April 10th is my dad's birthday.
He would have been 64 years old.
This is the fifth birthday we've marked since his death.
I still find death to be such a bizarre thing.
For me, my dad will always be frozen in time as the 59 year old he was before his death.
When I remember him, I don't recall the days leading up to his unexpected death.
Instead, I recall him from the time right before we left for Taiwan, which was four months before his passing.
I remember going out to lunch with him. I remember walking down the streets of Bainbridge Island with him and talking about what an awesome adventure moving overseas would be. I remember him taking apart our furniture as we packed and him driving loads of our stuff to the Goodwill. I remember riding the ferry with him on the way to the airport. I remember squeezing him goodbye before we went through security. I remember Skyping him once we arrived in Hsinchu.
I remember my dad being my dad: present, interested, and excited for us.
While the sting of his death has faded over time, one thing has not: the sting of new beginnings.
My dad is dead and gone. I know that, and most of the time, I am okay with it.
After all, I understand that we all die, and that death is a natural part of the human experience.
The times I struggle to be okay with it are the times when I feel like I am departing dramatically from the person I was when my dad last knew me-- the times when I think my life would be the life of a stranger if he saw it now.
There have been very, very few times I have felt this way, and they happen whenever I venture down an immensely new fork in the road.
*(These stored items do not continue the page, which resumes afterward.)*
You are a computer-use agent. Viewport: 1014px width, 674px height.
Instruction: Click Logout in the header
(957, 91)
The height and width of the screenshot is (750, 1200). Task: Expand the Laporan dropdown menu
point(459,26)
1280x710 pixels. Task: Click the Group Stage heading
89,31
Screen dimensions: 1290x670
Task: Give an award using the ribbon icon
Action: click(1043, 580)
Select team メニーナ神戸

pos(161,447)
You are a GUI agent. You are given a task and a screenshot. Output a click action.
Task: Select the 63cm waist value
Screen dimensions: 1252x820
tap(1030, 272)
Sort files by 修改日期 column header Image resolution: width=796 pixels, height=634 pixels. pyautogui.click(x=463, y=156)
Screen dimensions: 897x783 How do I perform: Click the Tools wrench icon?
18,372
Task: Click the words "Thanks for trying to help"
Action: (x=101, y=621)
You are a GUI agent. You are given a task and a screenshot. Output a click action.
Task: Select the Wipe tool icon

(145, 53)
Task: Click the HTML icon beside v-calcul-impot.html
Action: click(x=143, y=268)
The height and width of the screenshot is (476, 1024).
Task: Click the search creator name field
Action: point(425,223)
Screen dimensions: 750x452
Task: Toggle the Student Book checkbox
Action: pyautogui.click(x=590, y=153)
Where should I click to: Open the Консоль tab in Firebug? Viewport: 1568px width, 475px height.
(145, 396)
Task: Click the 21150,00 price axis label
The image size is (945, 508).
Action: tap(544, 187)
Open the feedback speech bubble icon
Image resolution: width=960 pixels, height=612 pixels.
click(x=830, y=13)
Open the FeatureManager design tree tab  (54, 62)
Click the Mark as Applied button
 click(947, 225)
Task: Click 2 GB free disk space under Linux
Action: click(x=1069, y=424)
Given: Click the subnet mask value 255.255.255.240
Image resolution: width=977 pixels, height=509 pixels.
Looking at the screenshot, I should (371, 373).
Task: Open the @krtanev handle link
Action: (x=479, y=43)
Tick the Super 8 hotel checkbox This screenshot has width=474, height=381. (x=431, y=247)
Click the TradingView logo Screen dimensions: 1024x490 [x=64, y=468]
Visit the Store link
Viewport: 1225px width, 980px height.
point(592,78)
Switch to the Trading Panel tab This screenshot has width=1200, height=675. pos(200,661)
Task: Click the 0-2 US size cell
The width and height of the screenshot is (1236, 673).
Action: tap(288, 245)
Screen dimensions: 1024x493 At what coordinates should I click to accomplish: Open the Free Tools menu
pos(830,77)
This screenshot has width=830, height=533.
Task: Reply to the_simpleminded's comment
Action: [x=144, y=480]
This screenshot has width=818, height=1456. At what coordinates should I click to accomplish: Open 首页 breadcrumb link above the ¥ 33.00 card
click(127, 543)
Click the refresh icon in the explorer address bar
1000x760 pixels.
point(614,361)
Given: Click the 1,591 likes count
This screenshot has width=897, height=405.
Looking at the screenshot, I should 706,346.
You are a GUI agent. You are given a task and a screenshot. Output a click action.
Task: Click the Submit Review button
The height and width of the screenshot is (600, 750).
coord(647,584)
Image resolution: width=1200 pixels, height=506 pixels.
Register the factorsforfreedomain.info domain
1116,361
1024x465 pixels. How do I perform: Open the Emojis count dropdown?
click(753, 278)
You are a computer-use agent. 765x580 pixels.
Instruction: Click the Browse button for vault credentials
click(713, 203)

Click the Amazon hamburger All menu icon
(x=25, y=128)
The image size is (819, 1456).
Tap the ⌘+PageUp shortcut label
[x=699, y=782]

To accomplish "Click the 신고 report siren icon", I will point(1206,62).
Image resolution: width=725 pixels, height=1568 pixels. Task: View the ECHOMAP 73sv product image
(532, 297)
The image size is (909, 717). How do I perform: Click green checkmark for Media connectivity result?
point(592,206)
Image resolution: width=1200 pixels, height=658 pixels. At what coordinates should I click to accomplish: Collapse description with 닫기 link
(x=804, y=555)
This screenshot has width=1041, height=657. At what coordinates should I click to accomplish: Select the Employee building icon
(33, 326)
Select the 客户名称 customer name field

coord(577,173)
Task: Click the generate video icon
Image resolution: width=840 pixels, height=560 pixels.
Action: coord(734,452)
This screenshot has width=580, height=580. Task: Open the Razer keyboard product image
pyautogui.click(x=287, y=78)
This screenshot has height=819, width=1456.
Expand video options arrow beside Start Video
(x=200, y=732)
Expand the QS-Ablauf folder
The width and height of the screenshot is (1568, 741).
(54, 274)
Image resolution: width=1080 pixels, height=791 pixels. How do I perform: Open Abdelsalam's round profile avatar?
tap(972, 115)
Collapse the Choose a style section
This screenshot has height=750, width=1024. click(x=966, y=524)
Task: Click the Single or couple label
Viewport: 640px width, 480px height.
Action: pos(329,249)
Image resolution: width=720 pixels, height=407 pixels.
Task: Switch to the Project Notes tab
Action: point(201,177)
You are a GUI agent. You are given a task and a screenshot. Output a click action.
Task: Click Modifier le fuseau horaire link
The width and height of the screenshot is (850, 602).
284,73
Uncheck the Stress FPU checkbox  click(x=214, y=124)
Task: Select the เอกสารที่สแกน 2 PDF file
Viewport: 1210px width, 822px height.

I mean, I kinda figured things out pretty early in my 20s.
Despite the fact that my dad died when I was 26 years old, I had already been with my husband for eight years. I had been teaching for five years. I had been travelling the world for nine.
So even at 30 years old, I feel like much of my current life four years later would be easily recognizable to him-- well, until now that is because I cannot think of a newer, bigger fork in the road than my impending motherhood.
Honestly, I think my dad would have been very surprised that Sean and I decided to have a kid after all, especially while still living in Taiwan. That said, I think my dad would have been surprised that we still live in Taiwan at all. I think he would have been tickled at the prospect of Sean being a 4th grade elementary school teacher.
So much has happened over the past four years that he will never be a part of or know-- all our travels, our decision to remain in Taiwan, Sean's graduation and employment, paying off all of our debt-- but Ruby is so much more than the sum of all those other things.
She is a grandchild he will never meet.
In a way, her impending birth and his impending birthday mark a finality in my perception of my father's death.
Until now, my life felt divided in two: before and after his death.
Now, my life is adjusting.
She will mark my great before and after.
And, sadly, she is something that he could have never even fathomed.
All of the other things-- our adventures and successes-- I like to think my dad knew those were in store for us, but Ruby is altogether something else.
This year, we will mark his birthday with a little extra sadness because we are about to embark on our greatest adventure yet and my dad will not get to witness it or be a part of it-- ever.